╭─ The input
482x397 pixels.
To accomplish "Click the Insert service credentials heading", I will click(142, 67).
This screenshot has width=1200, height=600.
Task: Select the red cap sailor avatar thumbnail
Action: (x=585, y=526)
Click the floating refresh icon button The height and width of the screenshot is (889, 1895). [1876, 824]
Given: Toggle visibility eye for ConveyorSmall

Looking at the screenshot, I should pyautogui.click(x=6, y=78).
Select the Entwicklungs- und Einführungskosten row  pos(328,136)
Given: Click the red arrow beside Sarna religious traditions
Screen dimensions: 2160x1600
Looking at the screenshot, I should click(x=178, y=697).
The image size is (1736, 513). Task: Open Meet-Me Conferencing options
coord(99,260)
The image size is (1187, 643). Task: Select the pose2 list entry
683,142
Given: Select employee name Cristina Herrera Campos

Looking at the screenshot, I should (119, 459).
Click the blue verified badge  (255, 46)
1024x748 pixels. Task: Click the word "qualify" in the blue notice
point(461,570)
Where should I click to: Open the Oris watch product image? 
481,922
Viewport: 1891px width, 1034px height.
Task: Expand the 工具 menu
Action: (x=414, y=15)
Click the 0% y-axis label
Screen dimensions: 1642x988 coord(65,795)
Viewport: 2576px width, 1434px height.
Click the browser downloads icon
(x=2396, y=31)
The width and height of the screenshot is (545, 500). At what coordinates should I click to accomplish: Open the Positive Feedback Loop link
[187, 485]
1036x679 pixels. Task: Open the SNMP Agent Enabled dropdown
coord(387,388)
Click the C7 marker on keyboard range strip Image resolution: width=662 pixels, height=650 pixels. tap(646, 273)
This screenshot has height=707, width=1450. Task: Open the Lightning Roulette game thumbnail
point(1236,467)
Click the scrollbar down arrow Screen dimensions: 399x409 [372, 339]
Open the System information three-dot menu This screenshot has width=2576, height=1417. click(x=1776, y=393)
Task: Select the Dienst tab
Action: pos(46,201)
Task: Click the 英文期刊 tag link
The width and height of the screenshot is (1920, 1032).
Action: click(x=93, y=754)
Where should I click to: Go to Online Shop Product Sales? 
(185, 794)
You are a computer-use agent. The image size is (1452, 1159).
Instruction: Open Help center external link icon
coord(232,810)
╰─
• Work to be completed
Starting at the line that has "Viewport: 2576px width, 1434px height." and stopping after the line that has "Action: pos(46,201)", edit those entry lines by replacing "downloads" with "history" and leaving everything else unchanged. Give back only those lines, including both end lines.

• Task solution
Viewport: 2576px width, 1434px height.
Click the browser history icon
(x=2396, y=31)
The width and height of the screenshot is (545, 500). At what coordinates should I click to accomplish: Open the Positive Feedback Loop link
[187, 485]
1036x679 pixels. Task: Open the SNMP Agent Enabled dropdown
coord(387,388)
Click the C7 marker on keyboard range strip Image resolution: width=662 pixels, height=650 pixels. tap(646, 273)
This screenshot has height=707, width=1450. Task: Open the Lightning Roulette game thumbnail
point(1236,467)
Click the scrollbar down arrow Screen dimensions: 399x409 [372, 339]
Open the System information three-dot menu This screenshot has width=2576, height=1417. click(x=1776, y=393)
Task: Select the Dienst tab
Action: pos(46,201)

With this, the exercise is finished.